While the proponents of the ODE argue it is needed to preserve innovation for rare disease treatments, the reality is that the United States already provides robust support for research and development of treatments for rare diseases, and this loophole is shielding from negotiations expensive drugs on which Medicare spends billions of dollars annually.
To support and provide incentive for rare disease treatments, currently the FDA grants prescription drug companies developing products to prevent, diagnose or treat a rare disease or condition with orphan drug designation, which qualifies the sponsors of such products with tax credits covering up to 25% of eligible clinical trial expenses, an exemption from user fees, and the potential to receive seven years of marketing exclusivity for orphan indications after approval.
Additionally, the IRA includes a series of measures to restrict and prioritize negotiations of only the costliest medicines for Medicare. The IRA limits Medicare drug price negotiation eligibility exclusively to prescription drugs on which Medicare spends more than $200 million annually and CMS is required by statute to select for negotiations the eligible drugs on which Medicare spends the most.

__Task directions__:
From the passage on the orphan drug exclusion, reproduce the section starting at "To support and" and ending at "indications after approval.", replacing "orphan drug designation" with "rare disease designation". The material has no connection to the passage on the orphan drug exclusion.

__Dataset records__:
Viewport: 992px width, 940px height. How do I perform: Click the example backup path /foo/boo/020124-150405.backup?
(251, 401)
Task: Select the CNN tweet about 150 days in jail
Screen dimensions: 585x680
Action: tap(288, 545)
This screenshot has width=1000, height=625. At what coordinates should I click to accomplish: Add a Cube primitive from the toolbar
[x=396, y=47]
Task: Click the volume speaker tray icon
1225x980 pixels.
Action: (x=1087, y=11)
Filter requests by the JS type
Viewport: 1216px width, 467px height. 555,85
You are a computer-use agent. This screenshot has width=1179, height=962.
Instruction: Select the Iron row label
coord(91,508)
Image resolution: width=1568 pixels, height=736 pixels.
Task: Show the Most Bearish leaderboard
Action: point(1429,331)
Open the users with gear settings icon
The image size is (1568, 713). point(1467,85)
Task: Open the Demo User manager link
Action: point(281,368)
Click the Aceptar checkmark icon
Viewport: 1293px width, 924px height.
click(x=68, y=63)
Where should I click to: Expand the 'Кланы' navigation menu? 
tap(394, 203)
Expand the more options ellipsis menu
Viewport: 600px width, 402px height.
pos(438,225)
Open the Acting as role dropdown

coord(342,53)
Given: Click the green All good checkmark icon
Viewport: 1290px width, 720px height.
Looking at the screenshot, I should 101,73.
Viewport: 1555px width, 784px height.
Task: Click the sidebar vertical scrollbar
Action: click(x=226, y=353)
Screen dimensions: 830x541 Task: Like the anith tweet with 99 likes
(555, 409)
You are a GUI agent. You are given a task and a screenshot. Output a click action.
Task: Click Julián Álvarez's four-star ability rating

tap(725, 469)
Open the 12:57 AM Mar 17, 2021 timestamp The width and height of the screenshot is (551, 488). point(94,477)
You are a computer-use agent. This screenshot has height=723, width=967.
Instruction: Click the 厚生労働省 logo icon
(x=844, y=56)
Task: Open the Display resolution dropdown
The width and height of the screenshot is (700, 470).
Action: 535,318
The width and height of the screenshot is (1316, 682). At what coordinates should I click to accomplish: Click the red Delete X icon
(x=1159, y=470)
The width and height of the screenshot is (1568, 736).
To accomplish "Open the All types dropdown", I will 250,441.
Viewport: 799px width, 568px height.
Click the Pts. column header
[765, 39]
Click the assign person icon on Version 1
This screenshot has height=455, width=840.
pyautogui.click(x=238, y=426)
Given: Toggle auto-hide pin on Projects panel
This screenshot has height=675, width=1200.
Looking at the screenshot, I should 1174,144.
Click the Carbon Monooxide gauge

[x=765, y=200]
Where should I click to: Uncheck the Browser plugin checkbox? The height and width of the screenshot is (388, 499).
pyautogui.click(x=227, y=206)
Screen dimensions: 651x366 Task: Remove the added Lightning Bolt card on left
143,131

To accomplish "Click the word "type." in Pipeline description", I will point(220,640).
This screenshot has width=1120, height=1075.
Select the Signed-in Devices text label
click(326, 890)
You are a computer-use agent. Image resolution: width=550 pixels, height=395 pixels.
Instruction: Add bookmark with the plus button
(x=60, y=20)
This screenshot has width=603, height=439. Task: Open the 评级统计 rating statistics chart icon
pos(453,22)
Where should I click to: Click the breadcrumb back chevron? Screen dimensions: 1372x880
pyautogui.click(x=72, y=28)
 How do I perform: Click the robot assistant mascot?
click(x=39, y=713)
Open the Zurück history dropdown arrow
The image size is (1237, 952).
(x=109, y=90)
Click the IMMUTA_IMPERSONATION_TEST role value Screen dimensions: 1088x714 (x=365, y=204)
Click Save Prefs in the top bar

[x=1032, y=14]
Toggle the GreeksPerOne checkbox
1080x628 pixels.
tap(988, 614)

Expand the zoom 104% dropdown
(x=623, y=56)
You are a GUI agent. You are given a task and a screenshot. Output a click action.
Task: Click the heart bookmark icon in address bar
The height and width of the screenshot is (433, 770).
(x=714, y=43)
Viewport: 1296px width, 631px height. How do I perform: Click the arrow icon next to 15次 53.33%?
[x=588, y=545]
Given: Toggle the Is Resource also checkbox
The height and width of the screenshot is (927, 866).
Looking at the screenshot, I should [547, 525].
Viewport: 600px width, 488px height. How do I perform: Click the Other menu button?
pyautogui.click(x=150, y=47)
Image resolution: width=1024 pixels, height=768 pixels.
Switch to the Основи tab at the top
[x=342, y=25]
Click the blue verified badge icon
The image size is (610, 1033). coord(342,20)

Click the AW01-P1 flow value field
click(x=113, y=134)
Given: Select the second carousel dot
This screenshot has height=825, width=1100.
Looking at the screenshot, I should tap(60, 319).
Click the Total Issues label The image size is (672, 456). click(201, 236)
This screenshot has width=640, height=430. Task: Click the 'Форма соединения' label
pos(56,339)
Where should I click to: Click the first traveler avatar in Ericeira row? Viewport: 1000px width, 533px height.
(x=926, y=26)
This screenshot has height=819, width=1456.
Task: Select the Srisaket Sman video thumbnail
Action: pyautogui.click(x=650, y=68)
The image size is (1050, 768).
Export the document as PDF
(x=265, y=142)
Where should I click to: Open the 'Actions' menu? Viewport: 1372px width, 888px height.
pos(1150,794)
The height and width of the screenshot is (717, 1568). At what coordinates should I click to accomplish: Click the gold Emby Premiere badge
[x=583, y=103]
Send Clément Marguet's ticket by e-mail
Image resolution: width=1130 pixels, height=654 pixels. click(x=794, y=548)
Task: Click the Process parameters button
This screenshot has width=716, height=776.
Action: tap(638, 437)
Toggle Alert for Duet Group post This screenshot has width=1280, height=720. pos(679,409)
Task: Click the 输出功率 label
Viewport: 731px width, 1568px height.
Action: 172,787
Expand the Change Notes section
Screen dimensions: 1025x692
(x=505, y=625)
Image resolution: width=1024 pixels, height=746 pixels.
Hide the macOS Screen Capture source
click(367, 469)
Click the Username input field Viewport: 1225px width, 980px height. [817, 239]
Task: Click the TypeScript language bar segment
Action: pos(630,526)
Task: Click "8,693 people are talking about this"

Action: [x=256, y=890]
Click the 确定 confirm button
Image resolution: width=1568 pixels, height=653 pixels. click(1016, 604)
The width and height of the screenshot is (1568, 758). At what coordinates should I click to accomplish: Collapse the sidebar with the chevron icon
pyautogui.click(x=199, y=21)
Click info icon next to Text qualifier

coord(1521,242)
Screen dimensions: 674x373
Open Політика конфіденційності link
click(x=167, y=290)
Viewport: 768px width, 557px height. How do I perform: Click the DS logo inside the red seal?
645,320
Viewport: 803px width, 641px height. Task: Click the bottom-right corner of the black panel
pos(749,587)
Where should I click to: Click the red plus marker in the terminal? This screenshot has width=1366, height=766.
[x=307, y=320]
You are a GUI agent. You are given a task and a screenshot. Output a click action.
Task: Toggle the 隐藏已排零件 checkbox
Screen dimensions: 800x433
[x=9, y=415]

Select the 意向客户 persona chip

__Task solution__:
To support and provide incentive for rare disease treatments, currently the FDA grants prescription drug companies developing products to prevent, diagnose or treat a rare disease or condition with rare disease designation, which qualifies the sponsors of such products with tax credits covering up to 25% of eligible clinical trial expenses, an exemption from user fees, and the potential to receive seven years of marketing exclusivity for orphan indications after approval.